# .22lr rat shot cycle a semi-auto pistol



## Rob Faucett (Aug 5, 2010)

I'm curious to know if .22LR rat shot cartridges will cycle a semi-auto pistol like Buck Master or Ruger MkII?

Thanks
Rob


----------



## Bisley (Aug 24, 2008)

Nope.


----------



## Rob Faucett (Aug 5, 2010)

Thanks. So basically I am restricted to a single shot pistol?


----------



## DJ Niner (Oct 3, 2006)

Probably. Depends on the type of shotshell you are using.

The CCI plastic-topped rimfire shotshells will sometimes extract and eject from a clean/lubed weapon. That's the good news. The bad news is, if you let the rounds feed up out of the magazine, sometimes the plastic capsule will rupture when it hits the feed ramp, and if it does it will dump a bunch of very tiny round soft lead balls down into the depths or your gun, where they will NOT enhance functional reliability. At all.

The older Winchester crimped-type shotshells will feed safely in almost any weapon, but their crimped casing actually gets longer when the crimp unfolds during firing, so they won't eject in many autoloading weapons. In fact, in some guns, they won't even eject manually and will have to be pried out of the chamber.

Revolvers are your best bet for reliable use of rimfire shotshells. If you MUST use an autoloader, I'd hand-feed the CCI-style capsule versions into the chamber (muzzle pointed down at soft dirt for safety) and carefully close the bolt.


----------



## Rob Faucett (Aug 5, 2010)

Thanks. Can you recommend a good .22LR revolver?


----------



## DJ Niner (Oct 3, 2006)

Rob Faucett said:


> Thanks. Can you recommend a good .22LR revolver?


Any of the S&W .22 revolvers are great, but they are costly. Several options for frame size, barrel length, and even number of shots. Here are two of mine:

Ten shot S&W model 617, 4-inch barrel (mid-size K-frame)









My 8-shot, VERY lightweight S&W model 317, 3-inch barrel (small J-frame)









For a solid weapon for less money, pick a Ruger cowboy-style single-action. You can get them in blue steel, or stainless steel for all-weather use (or for us folks who are a bit careless about prompt cleaning). Lots of barrel-length options and nice adjustable sights on most models. You can also get a second cylinder with some models, and shoot .22 Magnum (.22 WMR) ammo in the second cylinder. The .22 WMR will give a revolver the same power as a full-size .22 rifle in .22 LR caliber.

Extracted material
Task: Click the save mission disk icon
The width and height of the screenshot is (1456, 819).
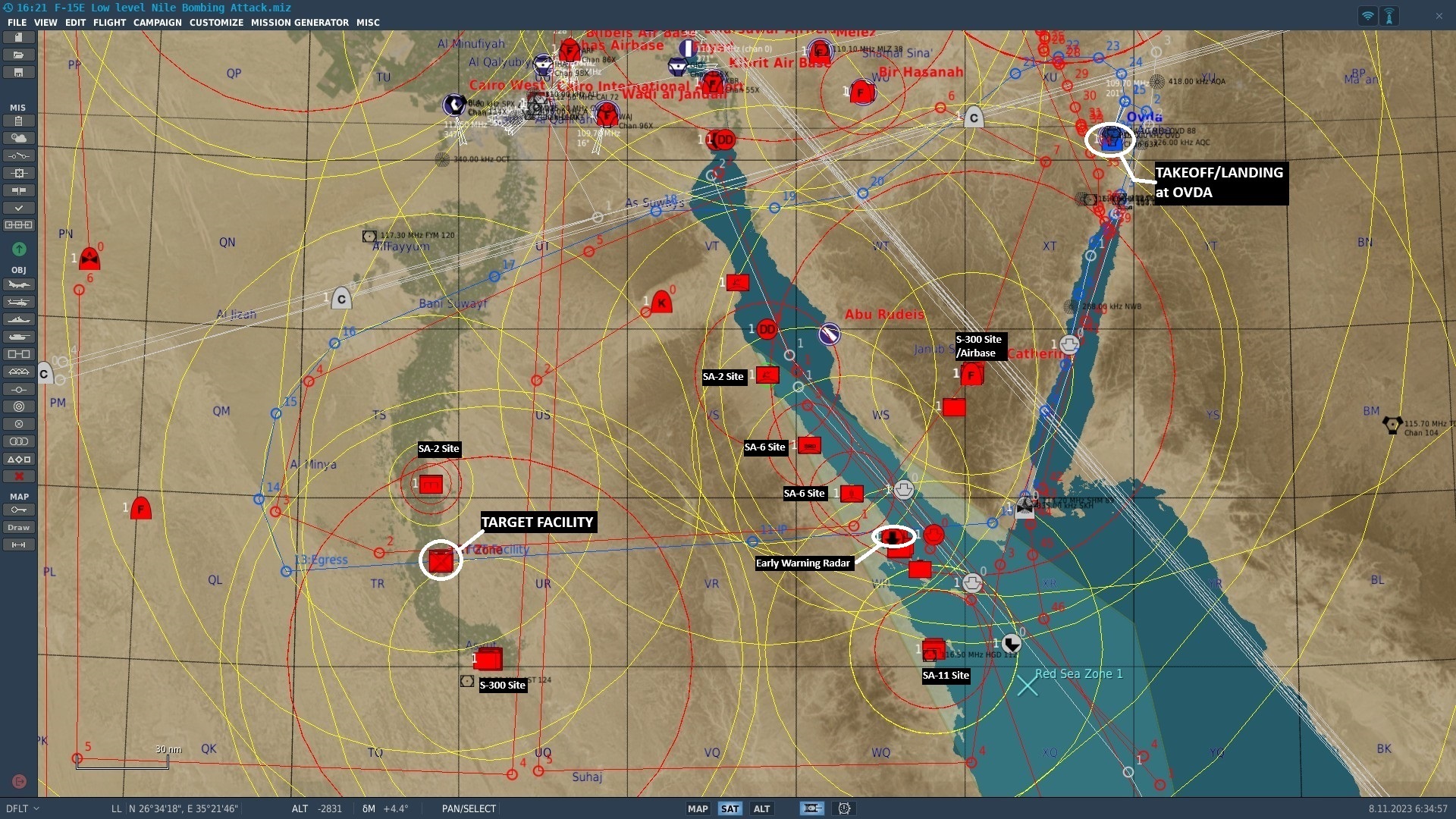Action: pyautogui.click(x=19, y=72)
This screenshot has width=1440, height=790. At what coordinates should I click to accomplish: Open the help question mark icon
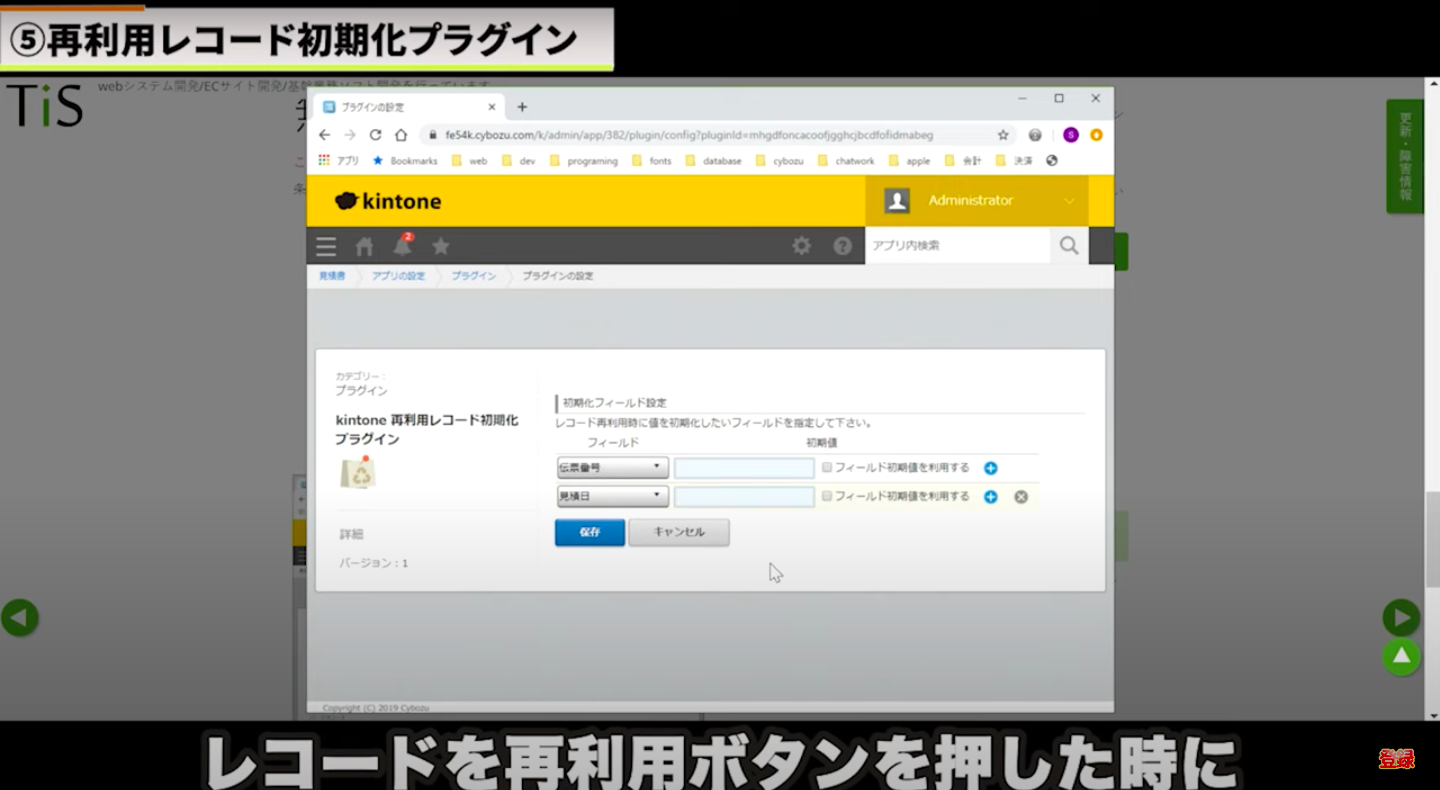pos(843,246)
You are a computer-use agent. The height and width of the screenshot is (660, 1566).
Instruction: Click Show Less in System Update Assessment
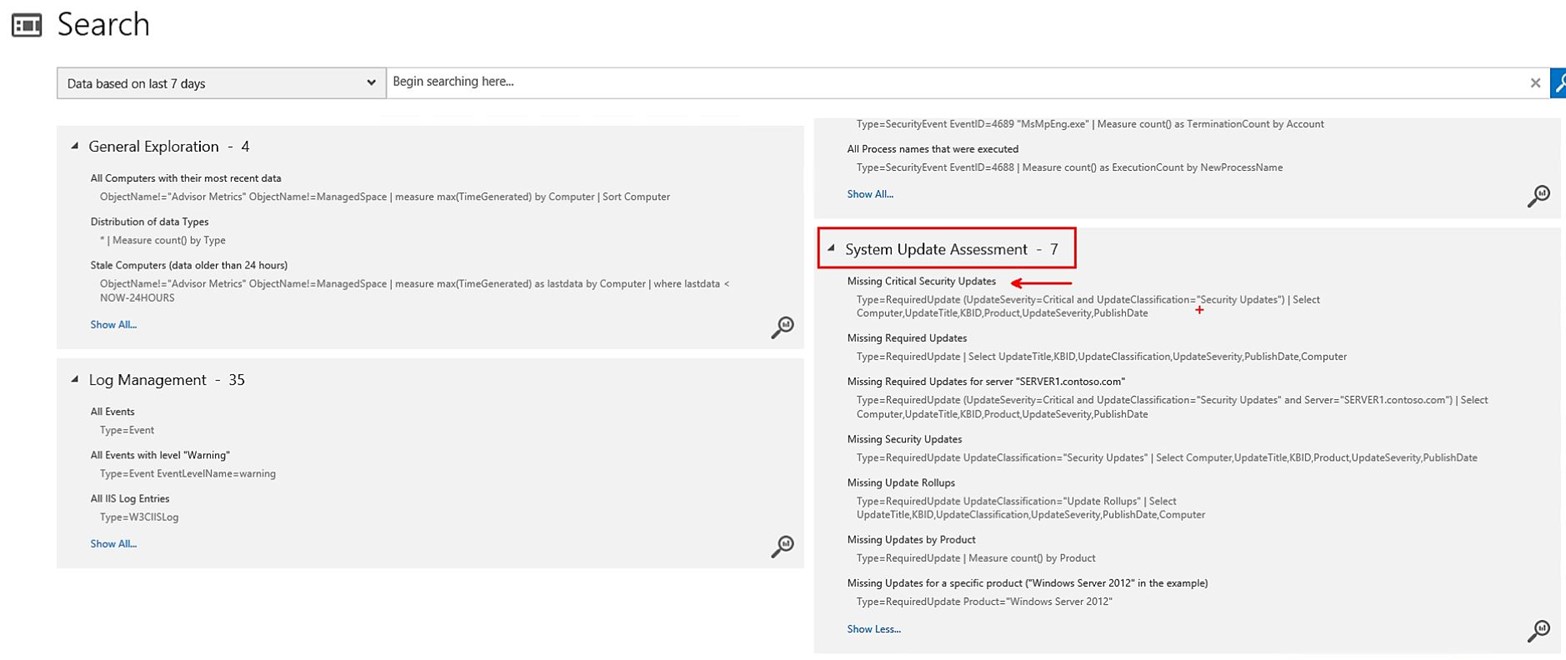(873, 629)
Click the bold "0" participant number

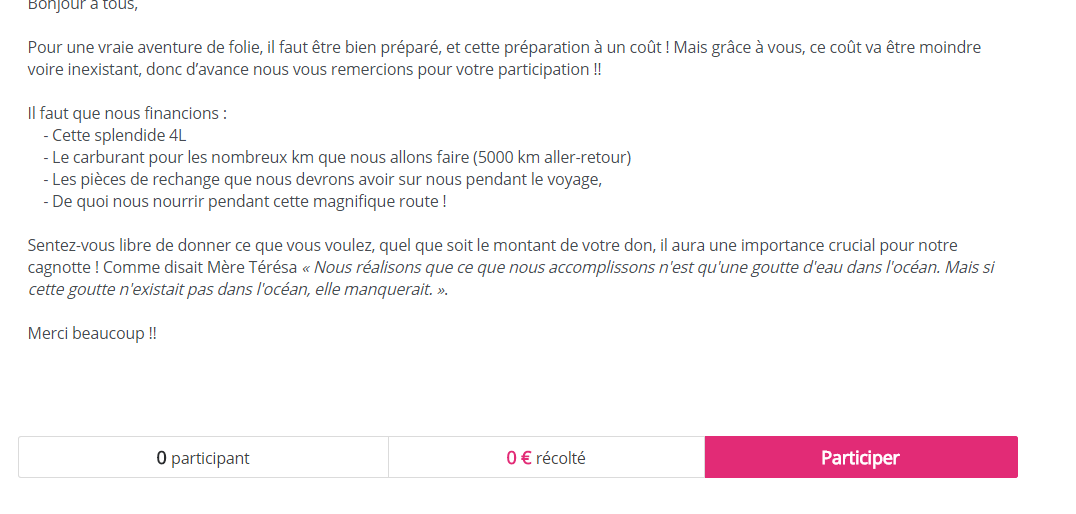pyautogui.click(x=162, y=458)
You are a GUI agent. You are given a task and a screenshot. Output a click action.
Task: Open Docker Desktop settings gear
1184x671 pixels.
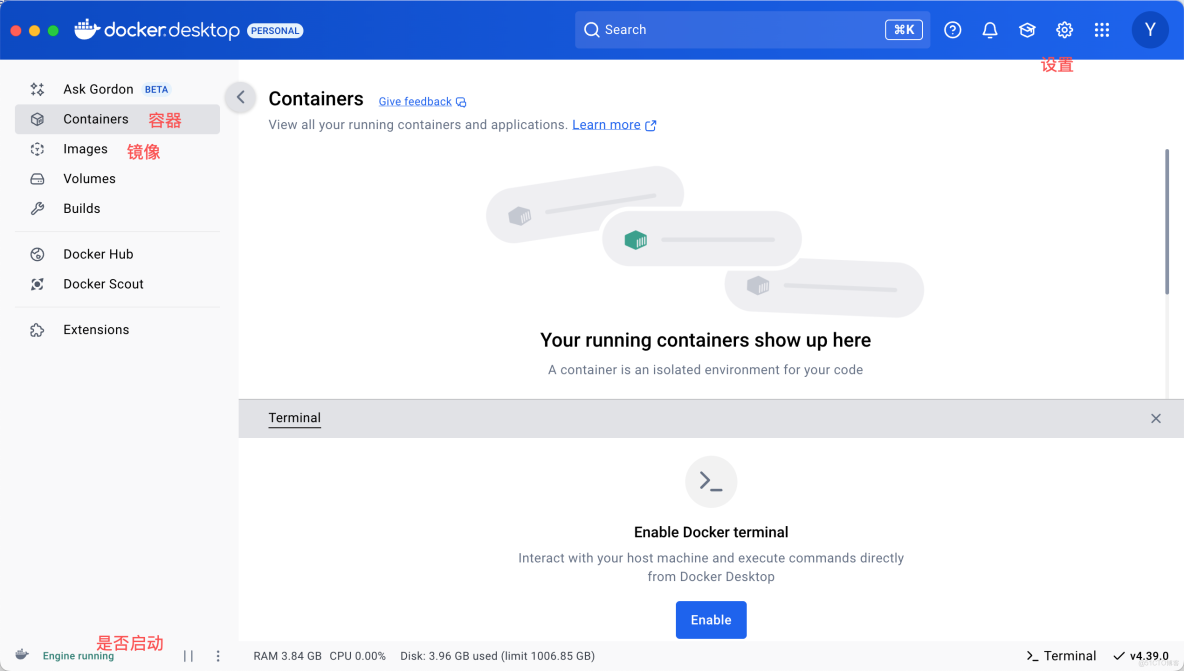[x=1064, y=30]
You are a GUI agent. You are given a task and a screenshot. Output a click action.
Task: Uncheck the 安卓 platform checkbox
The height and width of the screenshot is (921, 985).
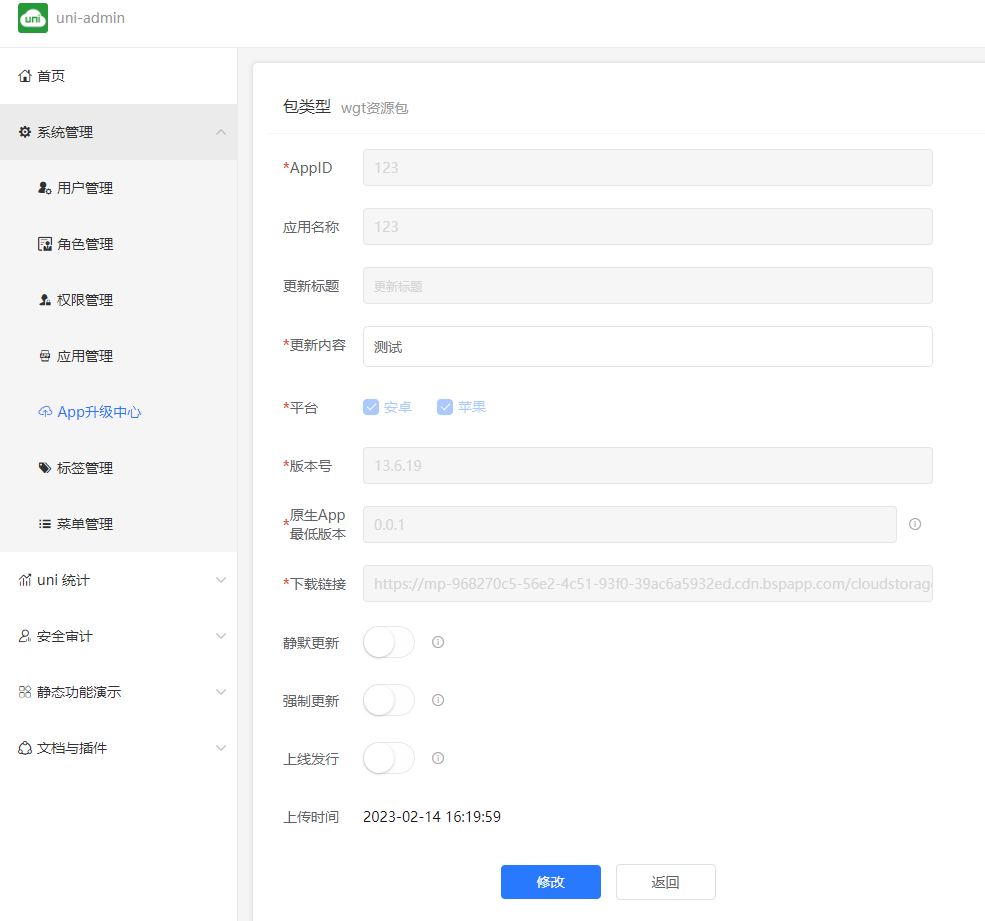click(370, 407)
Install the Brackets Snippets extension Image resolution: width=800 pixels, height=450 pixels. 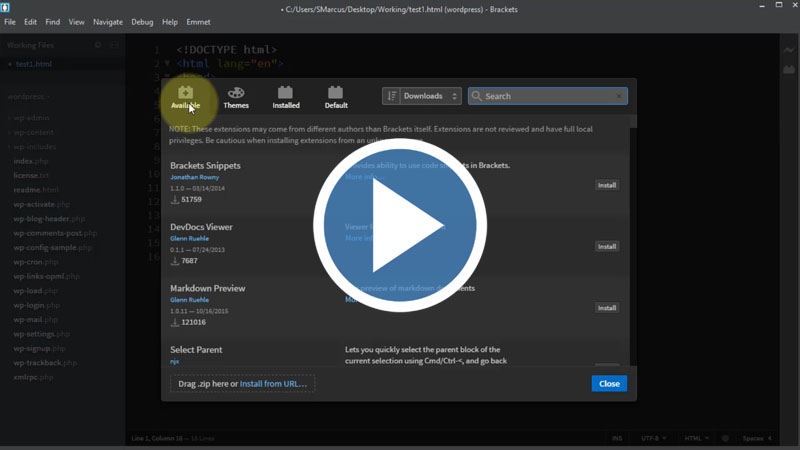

Exercises to complete
1/ Translate this sentence from the thread on .22LR shotshells into Spanish: "Revolvers are your best bet for reliable use of rimfire shotshells."
2/ In the thread on .22LR shotshells, why do the older Winchester crimped-type shotshells fail to eject in many autoloading weapons?
3/ Extend the thread on .22LR shotshells from the point where it stops.
The items are separate material with no connection to the thread on .22LR shotshells.

Responses for each task
1/ Los revólveres son su mejor opción para usar de manera confiable cartuchos de perdigones de percusión anular.

2/ Their crimped casing gets longer when the crimp unfolds during firing.

3/
If you're on a tight budget (and who isn't, nowadays?), I've heard a few people say the Heritage Arms cowboy-style single-action guns are pretty decent, for the money. The finish (looks kinda painted-on) turns some folks off, but they seem to function okay, most of the time. In .22 revolvers, as with most products, you get what you pay for, so cheap guns are not as good as more expensive models, as a general rule. Personally, I'd rather have a quality used revolver like a Ruger Single-Six, even if it looked like crap, than a new, cheap gun. I've saved my pennies for a long time to buy quality .22s, and have never been disappointed.


----------



## DanP_from_AZ (May 8, 2009)

Rob Faucett said:


> Thanks. Can you recommend a good .22LR revolver?


I can't. .
A .22 revolver, semi-auto, and rifle are all at the top of my want list. But, nothing yet.
But, it was fun to find out what "rat shot" meant. I'm a "little slow on the draw".

Oh, it's that VERY expensive CCI "Pest Control" I call "snake shot". $16.95/10 in .38 Special for my S&W J-frame snubby.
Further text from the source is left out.